## Problem requirements
Reproduce word for word the passage of the commentary on Ehud Olmert's resignation that opens with "What a contrast" and closes with "his tangled finances.".

## Page text
__________________________________________________
Is it some kind of requirement that a politician who's finally leaving the stage has to depart with a graceless blast at the press, the opposition or the universe in general?


Call it the Nixon Rule, as in Richard Nixon's whine when he lost a race for governor of his native California in 1962: "As I leave you, I want you to know — just think about how much you're going to be missing. You won't have Nixon to kick around any more, because, gentlemen, this is my last press conference." (He was wrong about that, too.)


Ehud Ohlmert followed the Nixon Rule last week when he announced his long anticipated resignation as Israel's premier just ahead of the Israeli prosecutors digging into his personal finances: "I was forced to defend myself against relentless attacks by self-styled fighters for justice who sought to oust me from my job and saw all means as justifying of that end."


Mr. Olmert leaves behind a record strewn with failure after failure — all rooted in overweening ambition, ethical insensibility, poor judgment, and the kind of arrogance typical of successful politicians who haven't been caught yet. All that on top of a general incompetence, which in his case was exacerbated by a lack of any extensive military experience in a country that must regularly defend its existence on the battlefield.


The one thing Ehud Olmert seemed adept at was political intrigue, and now even that talent seems to have been undone by his avarice. The most embarrassing part of his leave-taking is the sheer tawdriness of the accusations against him. They add a final, grace(less) note to his fall: taking envelopes of cash Spiro Agnew-style, double and triple billing for travel expenses, always holding his hand out for more. ... Is this a prime minister or a small-time grafter? What's he supposed to be guilty of — double bookkeeping and incessant schnorring?


Mr. Olmert's more dangerous shortcomings as a leader were on embarrassing display during the course of the Second Lebanon War two years ago this month. Israel somehow managed to fight to a draw only because of the courage and improvisation of her common soldiers — the kind of long-suffering reservists who pull on their boots and hustle off to the nearest front whenever word comes that there's another war on. Once again they had to overcome the faults of their leaders, whose incompetence didn't keep them from being arrogant, too.


In a different time and in a different Israel, another premier — Golda Meir — prepared to step aside after an official inquiry criticized her for not having foreseen the surprise attacks from both north and south that stunned Israel at the beginning of the Yom Kippur War of 1973. Even though that same report also pointed to her steadfastness after the onslaught began. (It was said at the time in Israel that Golda had proved herself the only real man in the Cabinet.)


What a contrast with the mod Israel: After an official inquiry into Israel's last war detailed Ehud Olmert's multiple failures as a wartime leader, it took him over a year to announce his resignation. And then it wasn't because of his manifest inadequacies in that conflict but because of still another investigation of his tangled finances.
__________________________________________________
## Dataset excerpts
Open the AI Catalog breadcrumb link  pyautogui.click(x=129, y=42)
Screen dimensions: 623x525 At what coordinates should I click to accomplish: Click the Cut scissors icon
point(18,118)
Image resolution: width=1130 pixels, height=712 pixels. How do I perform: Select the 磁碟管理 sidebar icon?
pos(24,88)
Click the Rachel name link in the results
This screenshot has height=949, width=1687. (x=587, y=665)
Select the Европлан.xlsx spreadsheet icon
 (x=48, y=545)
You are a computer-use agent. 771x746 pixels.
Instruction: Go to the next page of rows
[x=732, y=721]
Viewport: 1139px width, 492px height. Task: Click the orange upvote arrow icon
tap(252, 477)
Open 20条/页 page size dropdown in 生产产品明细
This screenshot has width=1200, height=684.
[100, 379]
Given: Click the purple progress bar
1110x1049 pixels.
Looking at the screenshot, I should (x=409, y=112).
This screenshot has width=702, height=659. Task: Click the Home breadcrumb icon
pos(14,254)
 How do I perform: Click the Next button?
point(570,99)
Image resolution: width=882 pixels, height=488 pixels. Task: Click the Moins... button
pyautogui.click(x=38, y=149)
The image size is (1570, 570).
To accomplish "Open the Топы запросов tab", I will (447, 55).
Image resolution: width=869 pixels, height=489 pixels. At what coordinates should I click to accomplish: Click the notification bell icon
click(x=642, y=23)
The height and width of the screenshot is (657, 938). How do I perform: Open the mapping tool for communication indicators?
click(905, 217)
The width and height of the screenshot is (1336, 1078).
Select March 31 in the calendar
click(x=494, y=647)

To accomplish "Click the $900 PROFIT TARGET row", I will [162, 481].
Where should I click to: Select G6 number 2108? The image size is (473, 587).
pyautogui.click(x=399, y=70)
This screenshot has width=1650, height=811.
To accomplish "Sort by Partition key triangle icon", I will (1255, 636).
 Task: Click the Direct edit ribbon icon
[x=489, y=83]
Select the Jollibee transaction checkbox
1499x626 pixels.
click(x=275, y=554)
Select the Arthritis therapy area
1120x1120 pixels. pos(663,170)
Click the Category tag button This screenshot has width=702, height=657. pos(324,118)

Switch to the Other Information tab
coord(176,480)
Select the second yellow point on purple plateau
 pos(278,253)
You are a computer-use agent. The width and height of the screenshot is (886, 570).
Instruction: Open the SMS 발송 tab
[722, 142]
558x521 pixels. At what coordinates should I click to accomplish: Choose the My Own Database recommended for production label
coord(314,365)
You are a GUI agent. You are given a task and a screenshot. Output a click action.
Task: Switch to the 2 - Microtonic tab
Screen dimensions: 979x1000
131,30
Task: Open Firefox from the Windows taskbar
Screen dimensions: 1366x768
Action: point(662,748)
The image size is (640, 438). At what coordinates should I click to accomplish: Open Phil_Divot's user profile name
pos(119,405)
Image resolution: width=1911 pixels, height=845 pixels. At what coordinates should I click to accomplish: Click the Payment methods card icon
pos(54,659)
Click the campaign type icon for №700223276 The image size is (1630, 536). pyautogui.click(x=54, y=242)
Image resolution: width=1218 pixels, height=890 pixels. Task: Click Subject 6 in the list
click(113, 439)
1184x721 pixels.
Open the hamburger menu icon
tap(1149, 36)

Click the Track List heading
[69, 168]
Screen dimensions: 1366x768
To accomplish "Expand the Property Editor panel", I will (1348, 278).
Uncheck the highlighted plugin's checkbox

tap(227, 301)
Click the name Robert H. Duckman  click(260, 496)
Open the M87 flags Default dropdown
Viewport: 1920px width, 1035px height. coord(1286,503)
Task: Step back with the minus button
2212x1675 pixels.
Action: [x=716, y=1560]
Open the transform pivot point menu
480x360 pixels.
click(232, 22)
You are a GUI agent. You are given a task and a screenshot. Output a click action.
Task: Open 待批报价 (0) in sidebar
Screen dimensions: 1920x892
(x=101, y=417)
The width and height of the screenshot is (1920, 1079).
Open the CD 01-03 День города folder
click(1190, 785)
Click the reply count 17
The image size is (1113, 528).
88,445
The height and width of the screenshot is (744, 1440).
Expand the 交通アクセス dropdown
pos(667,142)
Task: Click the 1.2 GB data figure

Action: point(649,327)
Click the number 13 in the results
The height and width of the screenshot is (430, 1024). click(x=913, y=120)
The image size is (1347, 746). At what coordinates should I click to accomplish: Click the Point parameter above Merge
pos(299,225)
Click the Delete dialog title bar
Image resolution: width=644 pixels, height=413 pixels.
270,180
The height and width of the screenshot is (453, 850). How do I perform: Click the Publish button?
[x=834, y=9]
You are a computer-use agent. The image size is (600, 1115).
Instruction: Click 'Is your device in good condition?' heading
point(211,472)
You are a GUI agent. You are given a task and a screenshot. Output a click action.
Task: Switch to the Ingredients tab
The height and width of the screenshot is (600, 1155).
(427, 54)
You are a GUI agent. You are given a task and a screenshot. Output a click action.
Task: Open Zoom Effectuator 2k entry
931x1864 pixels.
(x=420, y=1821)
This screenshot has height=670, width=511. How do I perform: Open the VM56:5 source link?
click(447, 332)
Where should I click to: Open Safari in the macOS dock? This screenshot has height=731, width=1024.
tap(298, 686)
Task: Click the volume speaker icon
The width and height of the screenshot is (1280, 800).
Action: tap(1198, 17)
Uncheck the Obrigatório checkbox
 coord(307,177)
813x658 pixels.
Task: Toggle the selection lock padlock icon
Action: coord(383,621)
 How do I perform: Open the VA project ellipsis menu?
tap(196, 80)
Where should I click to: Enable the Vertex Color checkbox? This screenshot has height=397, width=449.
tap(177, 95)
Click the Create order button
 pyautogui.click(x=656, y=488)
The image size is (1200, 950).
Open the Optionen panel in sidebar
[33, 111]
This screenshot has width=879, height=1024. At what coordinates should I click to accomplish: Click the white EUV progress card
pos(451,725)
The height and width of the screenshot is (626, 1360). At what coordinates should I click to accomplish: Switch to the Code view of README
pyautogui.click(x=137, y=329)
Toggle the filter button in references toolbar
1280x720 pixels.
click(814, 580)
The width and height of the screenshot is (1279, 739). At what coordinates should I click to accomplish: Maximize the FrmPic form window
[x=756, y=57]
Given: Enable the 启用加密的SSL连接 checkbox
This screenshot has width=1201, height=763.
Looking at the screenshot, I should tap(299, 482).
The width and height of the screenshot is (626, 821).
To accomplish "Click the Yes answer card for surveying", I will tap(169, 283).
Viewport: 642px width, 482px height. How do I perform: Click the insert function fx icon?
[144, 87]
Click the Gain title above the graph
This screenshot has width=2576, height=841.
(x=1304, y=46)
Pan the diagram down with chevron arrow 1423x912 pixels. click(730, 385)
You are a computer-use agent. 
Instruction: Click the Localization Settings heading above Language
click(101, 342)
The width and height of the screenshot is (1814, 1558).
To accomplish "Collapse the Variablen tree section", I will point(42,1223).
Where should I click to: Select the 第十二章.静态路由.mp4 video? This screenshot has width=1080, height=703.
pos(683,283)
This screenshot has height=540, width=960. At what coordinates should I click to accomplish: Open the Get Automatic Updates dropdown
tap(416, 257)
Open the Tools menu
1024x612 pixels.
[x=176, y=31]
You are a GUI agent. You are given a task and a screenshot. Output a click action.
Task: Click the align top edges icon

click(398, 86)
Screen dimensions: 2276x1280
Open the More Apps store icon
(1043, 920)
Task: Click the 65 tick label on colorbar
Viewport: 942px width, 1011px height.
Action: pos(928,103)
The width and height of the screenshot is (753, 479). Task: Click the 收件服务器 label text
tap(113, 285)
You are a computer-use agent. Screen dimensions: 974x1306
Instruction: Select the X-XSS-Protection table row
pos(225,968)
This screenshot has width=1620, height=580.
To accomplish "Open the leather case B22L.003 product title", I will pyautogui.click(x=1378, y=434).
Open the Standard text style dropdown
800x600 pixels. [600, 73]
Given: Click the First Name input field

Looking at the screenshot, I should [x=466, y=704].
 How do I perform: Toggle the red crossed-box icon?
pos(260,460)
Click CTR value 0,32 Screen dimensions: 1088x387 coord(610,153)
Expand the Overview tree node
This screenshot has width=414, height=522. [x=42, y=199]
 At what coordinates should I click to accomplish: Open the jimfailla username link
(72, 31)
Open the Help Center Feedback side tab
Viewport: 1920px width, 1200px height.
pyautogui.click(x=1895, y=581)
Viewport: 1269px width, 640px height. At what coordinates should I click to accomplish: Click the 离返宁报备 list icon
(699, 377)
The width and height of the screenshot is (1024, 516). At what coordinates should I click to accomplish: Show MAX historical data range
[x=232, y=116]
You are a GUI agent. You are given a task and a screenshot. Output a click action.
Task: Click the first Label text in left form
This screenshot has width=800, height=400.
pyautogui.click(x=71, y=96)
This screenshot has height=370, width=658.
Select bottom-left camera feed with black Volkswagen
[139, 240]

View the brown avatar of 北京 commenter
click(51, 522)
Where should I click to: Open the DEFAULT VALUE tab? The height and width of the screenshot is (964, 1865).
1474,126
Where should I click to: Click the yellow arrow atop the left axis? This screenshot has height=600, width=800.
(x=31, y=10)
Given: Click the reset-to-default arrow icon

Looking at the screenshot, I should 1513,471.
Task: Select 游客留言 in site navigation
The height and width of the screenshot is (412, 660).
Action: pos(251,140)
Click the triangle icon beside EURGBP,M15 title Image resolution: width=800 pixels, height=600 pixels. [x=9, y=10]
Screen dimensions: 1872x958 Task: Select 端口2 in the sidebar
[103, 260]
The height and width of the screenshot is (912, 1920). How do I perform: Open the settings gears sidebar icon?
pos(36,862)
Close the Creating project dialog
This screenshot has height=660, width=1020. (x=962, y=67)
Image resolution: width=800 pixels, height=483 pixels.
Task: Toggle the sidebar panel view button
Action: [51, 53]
__________________________________________________
## Exercise answer
What a contrast with the mod Israel: After an official inquiry into Israel's last war detailed Ehud Olmert's multiple failures as a wartime leader, it took him over a year to announce his resignation. And then it wasn't because of his manifest inadequacies in that conflict but because of still another investigation of his tangled finances.